La espuma del proceso

El juicio por el golpe de Estado en Cataluña se prolongará, previsiblemente, un par de meses más o menos, demasiado tiempo para mantener el interés de quienes deseen seguirlo paso a paso. Vaya para éstos un bienintencionado consejo. Si no quieren perderse lo que el proceso tiene de escenificación, con las edulcoradas declaraciones de los acusados y su machacona insistencia en considerarse perseguidos políticos, pues bien, adelante. Raro será que no se produzca algún rifirrafe que rompa la monotonía de las sesiones. Pero si lo que les importa es si habrá o no condenas por los delitos de rebelión, sedición y malversación, se recomienda centrar la atención en algunos puntos o momentos.

Y es que los hechos ahora enjuiciados son bastante claros. Los hemos conocido en tiempo real y nos sabemos de memoria las explicaciones o excusas de sus protagonistas. No hay que contar con muchas sorpresas en la práctica de las pruebas. El verdadero problema consiste en determinar la relevancia jurídicopenal de esas conductas que culminaron en una declaración unilateral de independencia. El golpe de Estado no existe como delito en nuestro Código Penal, pero si los de rebelión, sedición y malversación. La función del Tribunal Supremo se centra en pronunciarse sobre esas figuras siempre que alguna de las acusaciones personadas en la causa, VOX, Fiscalía y Abogacía del Estado, las hagan suyas. A partir, naturalmente, de su acreditación fáctica con prueba suficiente.

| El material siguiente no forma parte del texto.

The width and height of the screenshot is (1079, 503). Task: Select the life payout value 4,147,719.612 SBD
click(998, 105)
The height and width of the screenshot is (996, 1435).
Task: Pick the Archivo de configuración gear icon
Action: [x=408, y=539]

El primer hito de interés, y aún falta mucho hasta que llegue, es el del paso de las calificaciones provisionales a las definitivas. Cabe modificar aquellas o, sencillamente, retirarlas, pero esto último no parece probable en nuestro caso. Actualmente solo hay una discrepancia importante por cuanto la Abogacía del Estado prescinde del delito de rebelión. La sentencia del Tribunal Supremo abordará la existencia o no de esos tres delitos. ¿Ha concurrido la violencia medial o causal para llegar a la declaración de independencia? ¿A quiénes alcanzaría la responsabilidad criminal en el delito de sedición como autores materiales, cómplices o inductores? Son solo algunas de las preguntas que habrán de recibir respuesta.

Luego vendrán los recursos de amparo ante el Tribunal Constitucional, alegando la infracción de derechos fundamentales a lo largo del proceso penal. Y después el recurso ante el Tribunal Europeo de Derechos Humanos por violación de los recogidos en el Convenio de Roma de 1950. Estos coinciden sustancialmente con los garantizados en nuestra Constitución, pero la interpretación de ambos tribunales no siempre coincide. Habrá que esperar bastante tiempo hasta que diga su última palabra el Tribunal de Estrasburgo. Las reflexiones y proclamas políticas ante el Tribunal Supremo, aprovechando particularmente la concesión de las últimas palabras a los acusados, habrá sido espuma irrelevante en términos jurídicos.